[openib-general] SA cache design

Thu Jan 5 07:20:45 PST 2006

Hi Eitan,

On Thu, 2006-01-05 at 07:27, Eitan Zahavi wrote:
> Hi Sean,
> 
> This is great initiative - tackling an important issue.
> I am glad you took this on.
> 
> Please see below.
> 
> Sean Hefty wrote:
> > I've been given the task of trying to come up with an implementation for 
> > an SA cache.  The intent is to increase the scalability and performance 
> > of the openib stack.  My current thoughts on the implementation are 
> > below.  Any feedback is welcome.
> > 
> > To keep the design as flexible as possible, my plan is to implement the 
> > cache in userspace.  The interface to the cache would be via MADs.  
> > Clients would send their queries to the sa_cache instead of the SA 
> > itself.  The format of the MADs would be essentially identical to those 
> > used to query the SA itself.  Response MADs would contain any requested 
> > information.  If the cache could not satisfy a request, the sa_cache 
> > would query the SA, update its cache, then return a reply.
> * I think the idea of using MADs to interface with the cache is very good.
> * User space implementation:
>    This also might be a good tradeoff between coding and debugging versus the
>    the impact on number of connections per second. I hope the impact on performance
>    will not be too big. Maybe we can take the path of implementing in user space and
>    if the performance penalty will be too high we can port to kernel.

*OBJECTIVE A:*
Copy the entries word for word, beginning at their first line and stopping after the line that contains "point(471,133)". Leave the pictures out.

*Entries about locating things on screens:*
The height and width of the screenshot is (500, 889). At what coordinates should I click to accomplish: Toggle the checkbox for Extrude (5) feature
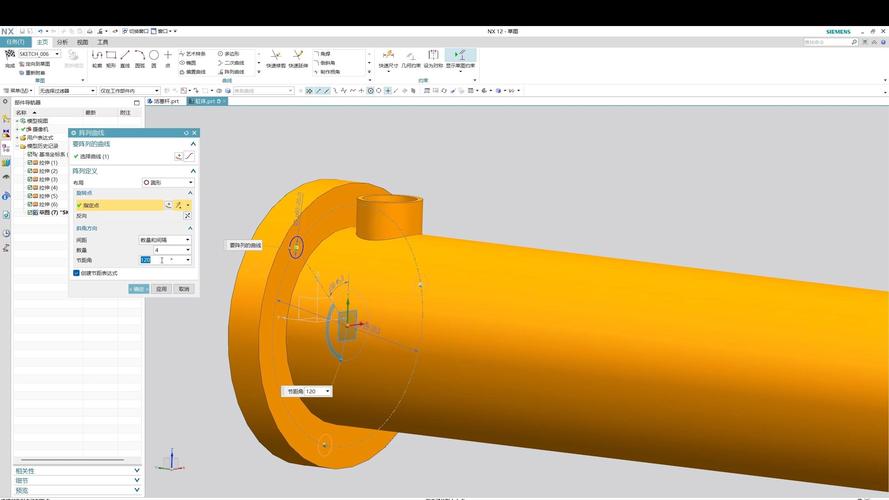pyautogui.click(x=30, y=196)
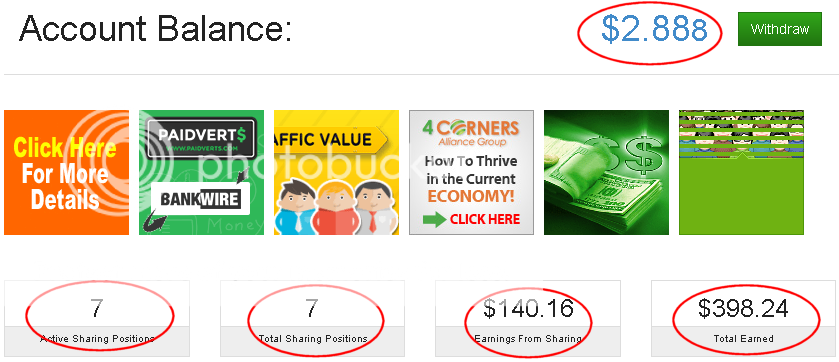Open the 4 Corners Alliance Group logo

point(471,133)
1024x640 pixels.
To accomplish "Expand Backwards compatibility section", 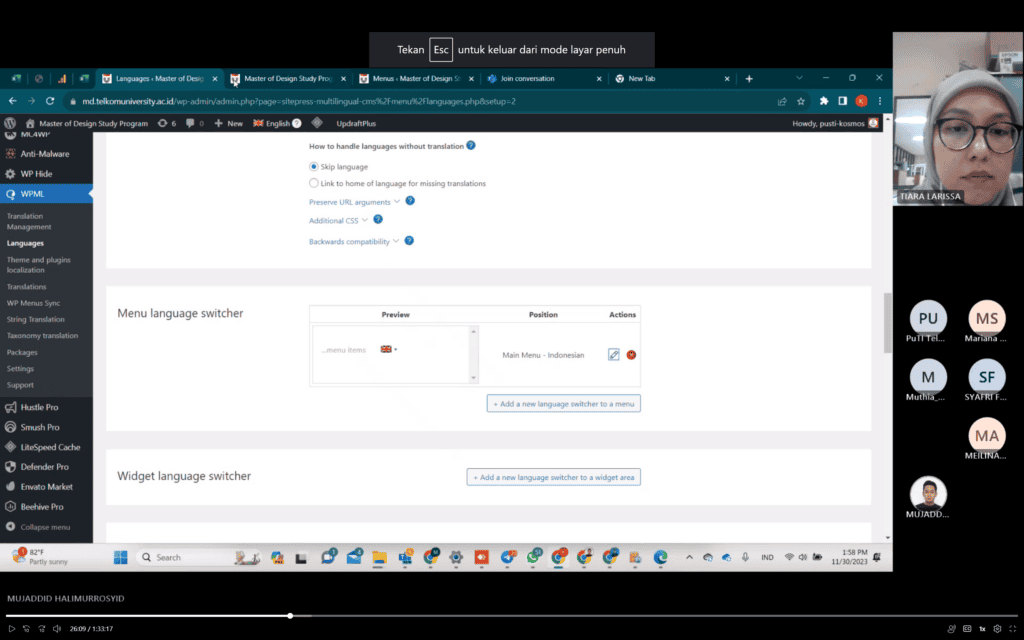I will 353,242.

*OBJECTIVE B:*
Write out the SA cache design thread word for word.

*WRITTEN SOLUTION A:*
The height and width of the screenshot is (500, 889). At what coordinates should I click to accomplish: Toggle the checkbox for Extrude (5) feature
pyautogui.click(x=30, y=196)
Open the 4 Corners Alliance Group logo

point(471,133)

*WRITTEN SOLUTION B:*
[openib-general] SA cache design

Thu Jan 5 07:20:45 PST 2006

Hi Eitan,

On Thu, 2006-01-05 at 07:27, Eitan Zahavi wrote:
> Hi Sean,
> 
> This is great initiative - tackling an important issue.
> I am glad you took this on.
> 
> Please see below.
> 
> Sean Hefty wrote:
> > I've been given the task of trying to come up with an implementation for 
> > an SA cache.  The intent is to increase the scalability and performance 
> > of the openib stack.  My current thoughts on the implementation are 
> > below.  Any feedback is welcome.
> > 
> > To keep the design as flexible as possible, my plan is to implement the 
> > cache in userspace.  The interface to the cache would be via MADs.  
> > Clients would send their queries to the sa_cache instead of the SA 
> > itself.  The format of the MADs would be essentially identical to those 
> > used to query the SA itself.  Response MADs would contain any requested 
> > information.  If the cache could not satisfy a request, the sa_cache 
> > would query the SA, update its cache, then return a reply.
> * I think the idea of using MADs to interface with the cache is very good.
> * User space implementation:
>    This also might be a good tradeoff between coding and debugging versus the
>    the impact on number of connections per second. I hope the impact on performance
>    will not be too big. Maybe we can take the path of implementing in user space and
>    if the performance penalty will be too high we can port to kernel.